Uber Employment and Business Practices Investigation
While the Holder Report confirms systemic issues with Uber’s employment and business practices, it also confirms that Uber is unwilling to make many of the important changes that would actually empower employees. It thus falls to others to hold Uber and those who control the company to account.
In light of these facts, the law firm of Baker Curtis & Schwartz is investigating Uber’s workplace and business practices.
This investigation is especially necessary in light of the conclusions of certain Uber executives and directors – if not Holder himself — that sexism and/or harassment is not a problem for Uber.
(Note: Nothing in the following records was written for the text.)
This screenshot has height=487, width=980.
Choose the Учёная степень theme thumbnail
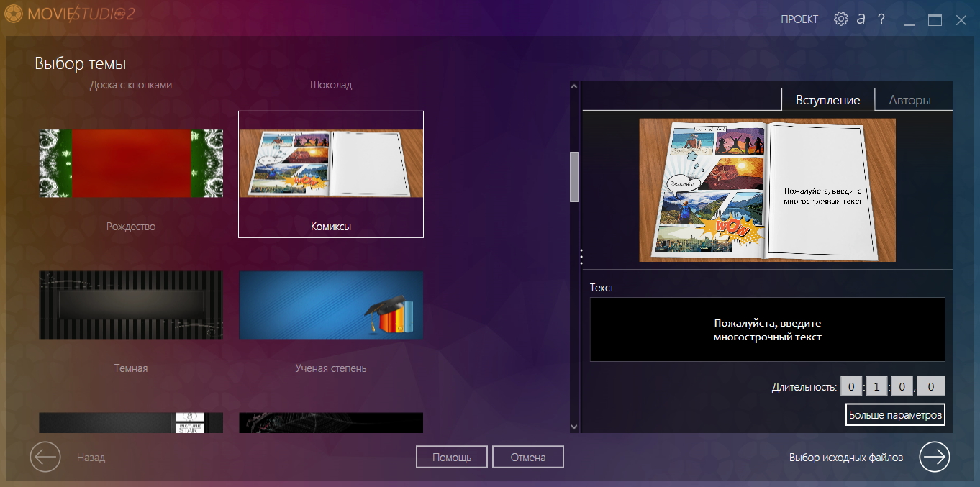click(x=331, y=305)
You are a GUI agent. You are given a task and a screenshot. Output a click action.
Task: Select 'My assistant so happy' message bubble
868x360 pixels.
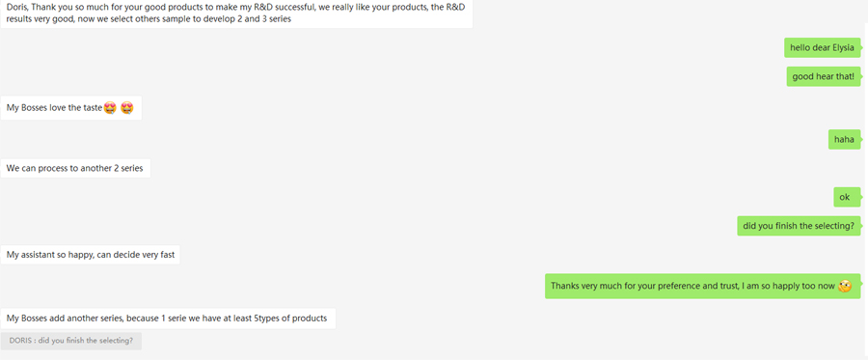tap(91, 255)
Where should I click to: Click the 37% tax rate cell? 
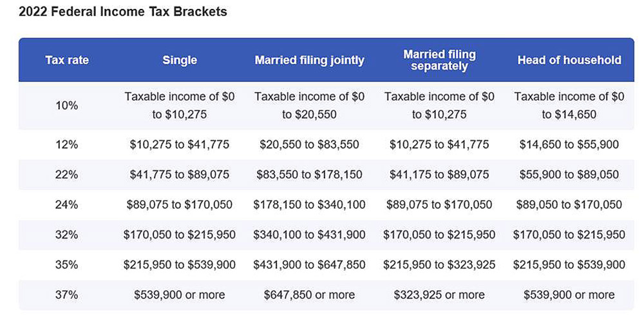click(x=67, y=295)
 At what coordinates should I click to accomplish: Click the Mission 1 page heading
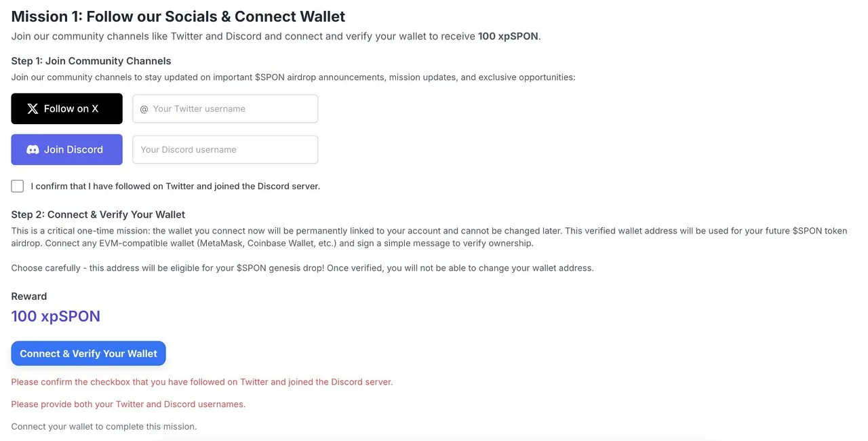click(178, 16)
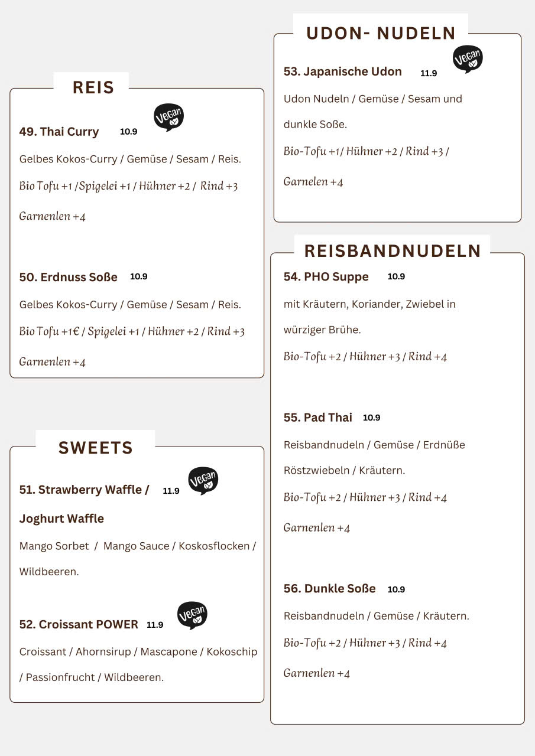
Task: Click the Vegan badge beside Thai Curry
Action: 168,116
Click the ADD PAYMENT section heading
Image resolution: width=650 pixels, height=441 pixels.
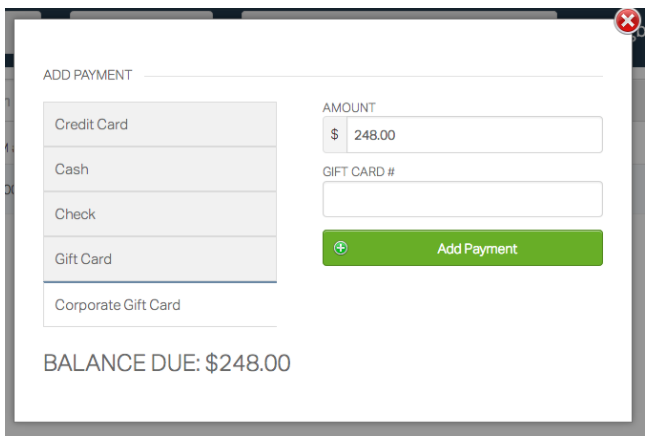[88, 75]
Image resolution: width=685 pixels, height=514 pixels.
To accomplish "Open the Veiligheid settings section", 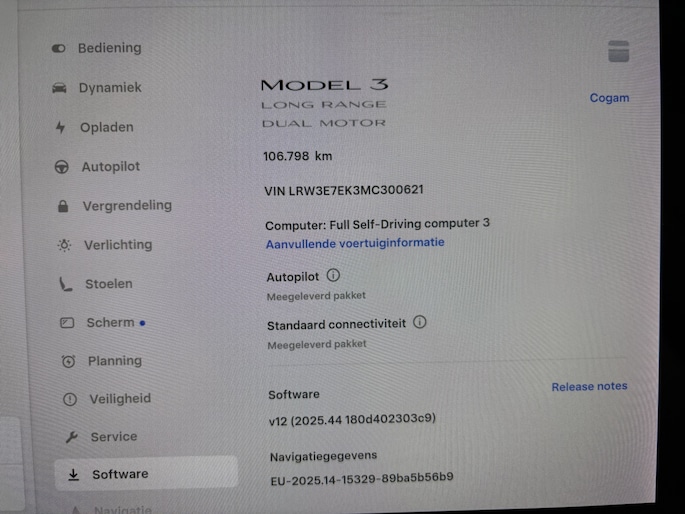I will pyautogui.click(x=120, y=399).
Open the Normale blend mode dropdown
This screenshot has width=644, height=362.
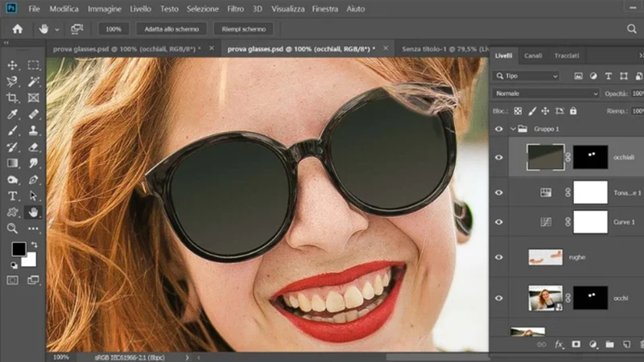click(546, 93)
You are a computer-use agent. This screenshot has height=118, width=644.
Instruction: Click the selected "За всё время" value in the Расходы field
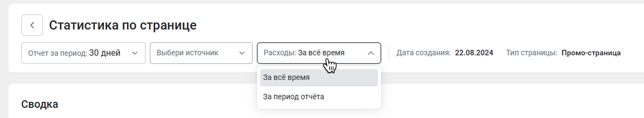coord(321,53)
The public record is to the contrary:
- Reflecting On One Very, Very Strange Year At Uber
- I am an Uber survivor
- Inside Uber’s Aggressive, Unrestrained Workplace Culture
- As Uber Probes Sexual Harassment At Its Offices, It Overlooks Hundreds of Thousands of Female Drivers
- Uber’s Bad 2017 Marches on Into April
- Uber Group’s Visit to Seoul Escort Bar Sparked HR Complaint
- “We call that Boob-er:” The four most awful things Travis Kalanick said in his GQ profile
- Mark Zuckerberg and Travis Kalanick laugh it up at ‘Babes and Balls’ party
A broad investigation – by attorneys not paid by Uber – is also important in light of the large number of reports concerning Uber’s disturbing business and employment practices, including Jeff Jones’ apparent experiences, reports about Greyball, the alleged theft of Google’s trade secrets, and the tracking of drivers through Hell.
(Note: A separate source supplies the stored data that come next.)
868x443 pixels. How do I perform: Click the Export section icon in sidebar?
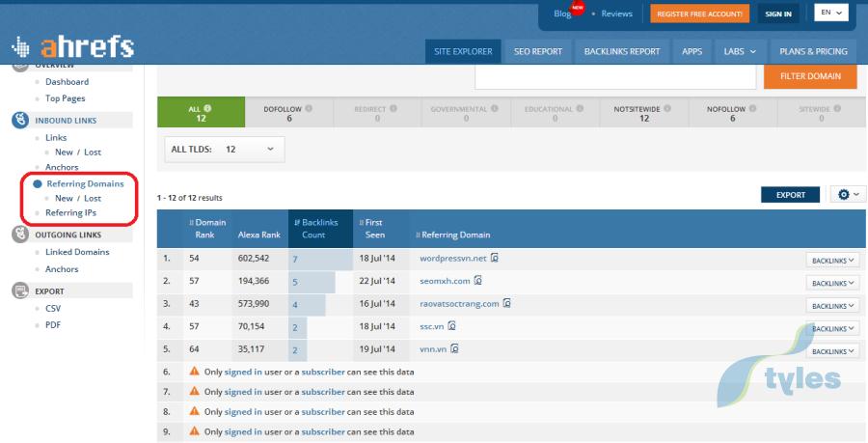pos(19,291)
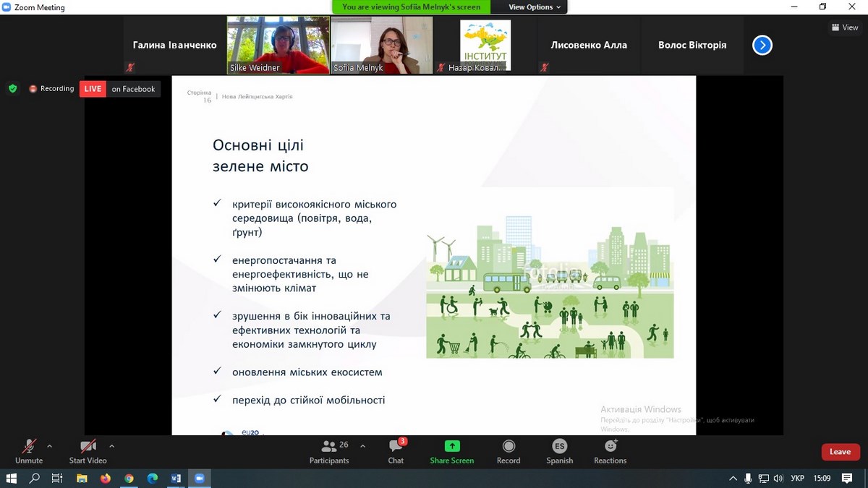
Task: Unmute the microphone
Action: 29,451
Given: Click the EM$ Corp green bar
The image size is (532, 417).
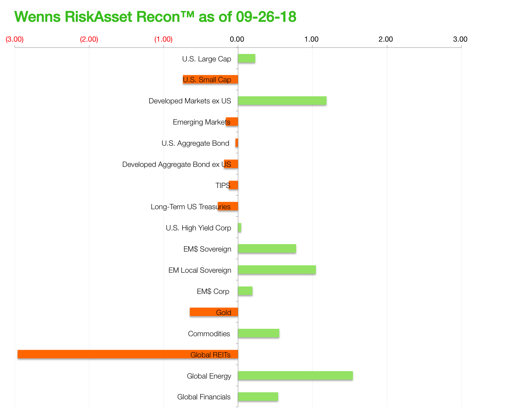Looking at the screenshot, I should pos(245,291).
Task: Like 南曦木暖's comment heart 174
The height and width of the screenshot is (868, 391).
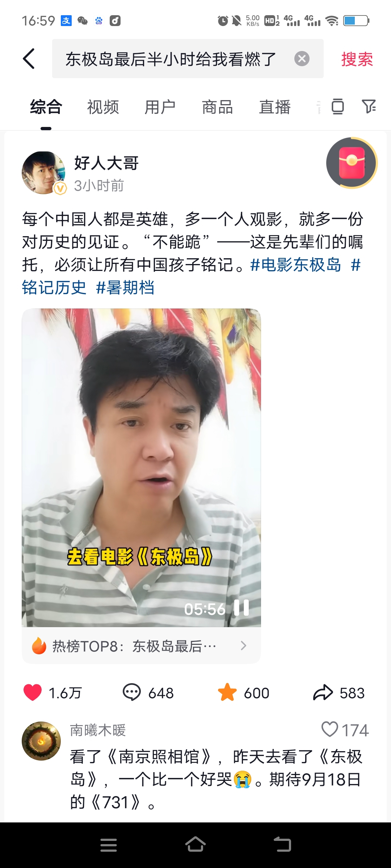Action: pyautogui.click(x=330, y=729)
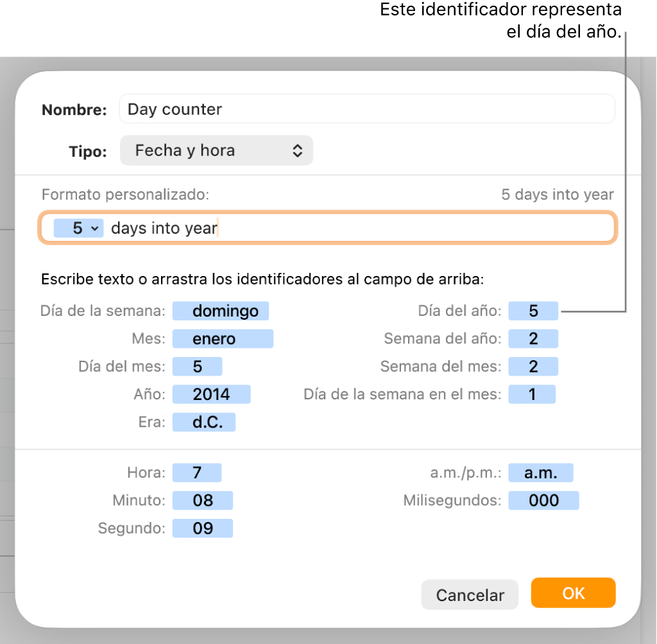
Task: Click the Milisegundos "000" token
Action: click(x=543, y=500)
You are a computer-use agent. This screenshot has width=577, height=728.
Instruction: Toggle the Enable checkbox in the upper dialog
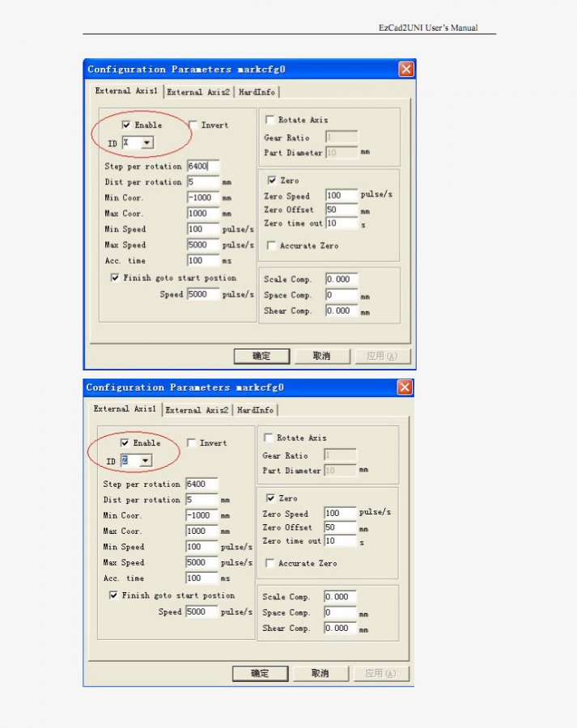(126, 125)
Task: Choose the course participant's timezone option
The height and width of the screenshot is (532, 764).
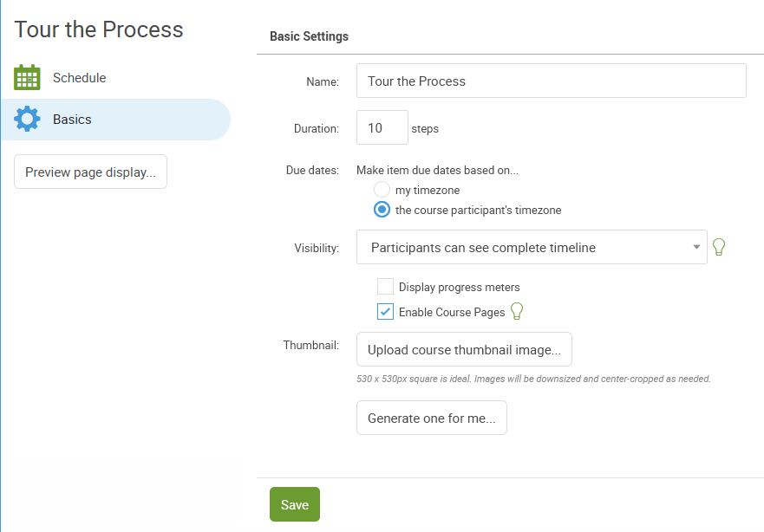Action: tap(382, 210)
We seek information on the following subjects:
1. Whether Uber has destroyed evidence of its misconduct, including evidence related to discrimination, harassment, and retaliation, pursuant to Uber’s “document retention” (i.e., destruction) policies.
2. Whether Uber misleads job applicants in the recruiting process by telling them their equity compensation is worth more than it actually is, only to reveal the truth after the applicants have accepted their job offers and started work.
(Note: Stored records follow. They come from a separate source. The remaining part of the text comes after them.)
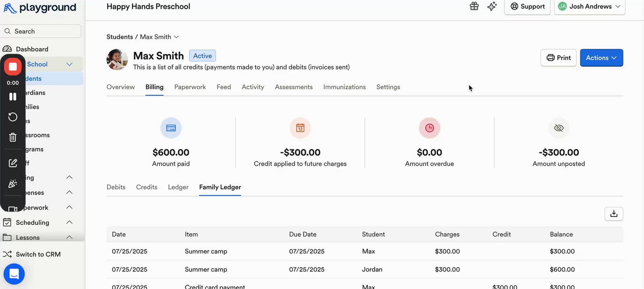Viewport: 644px width, 289px height.
Task: Open the chat support bubble
Action: [14, 274]
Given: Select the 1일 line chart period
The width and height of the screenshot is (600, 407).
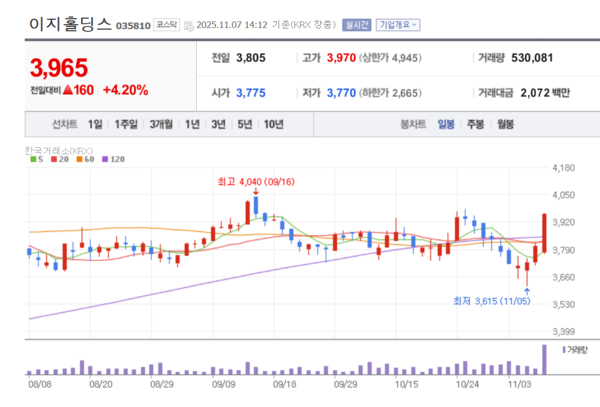Looking at the screenshot, I should pyautogui.click(x=95, y=125).
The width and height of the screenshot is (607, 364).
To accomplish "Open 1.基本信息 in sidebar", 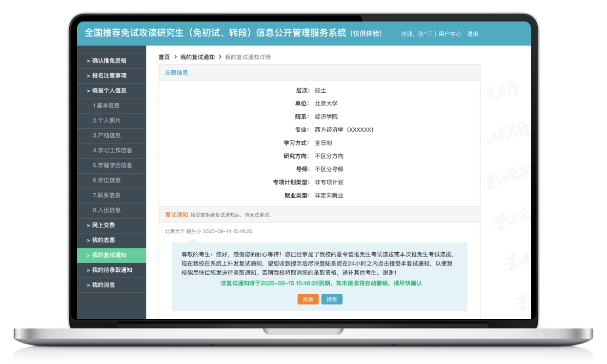I will [x=106, y=105].
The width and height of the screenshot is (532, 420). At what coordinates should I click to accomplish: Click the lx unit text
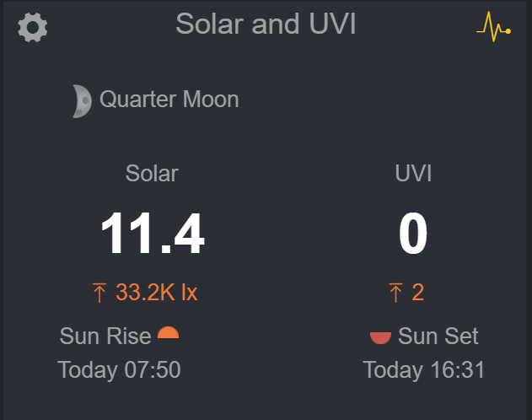189,293
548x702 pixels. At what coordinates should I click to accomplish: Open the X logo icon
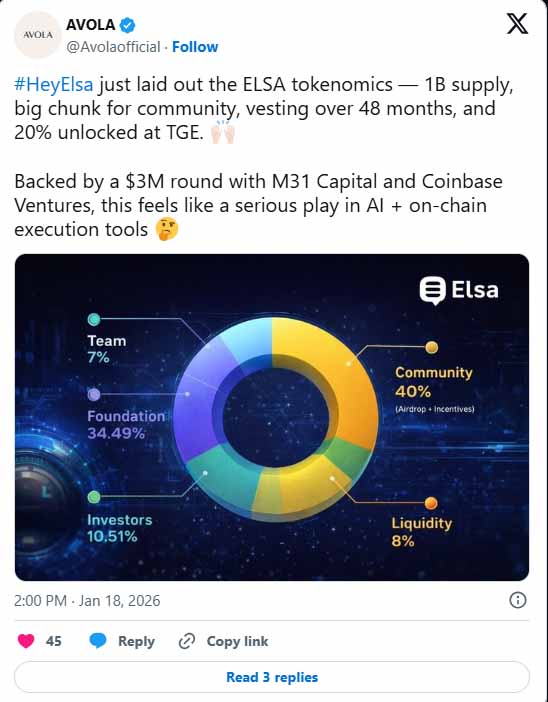click(x=517, y=23)
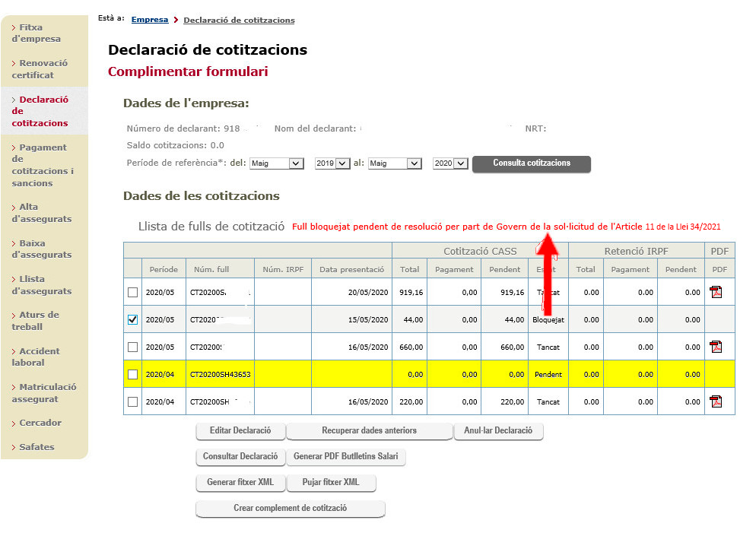Open PDF for the 919,16 declaration row

click(716, 292)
3. Whether Uber uploads monitoring software on its employees’ personal computers, whether Uber ever removes this software (even after the employee quits), how often and for what purposes Uber accesses its employees’ personal computers (if ever), and whether Uber conceals it monitoring software practices from employees through misleading hiring packets.
4. Whether Uber retaliates against current and former employees who report illegal or unethical conduct, including discrimination and harassment.
5. Whether Uber engages in discriminatory or retaliatory severance pay practices by paying individuals accused of misconduct upon leaving the company far more than the victims of misconduct, in a manner similar to Fox News.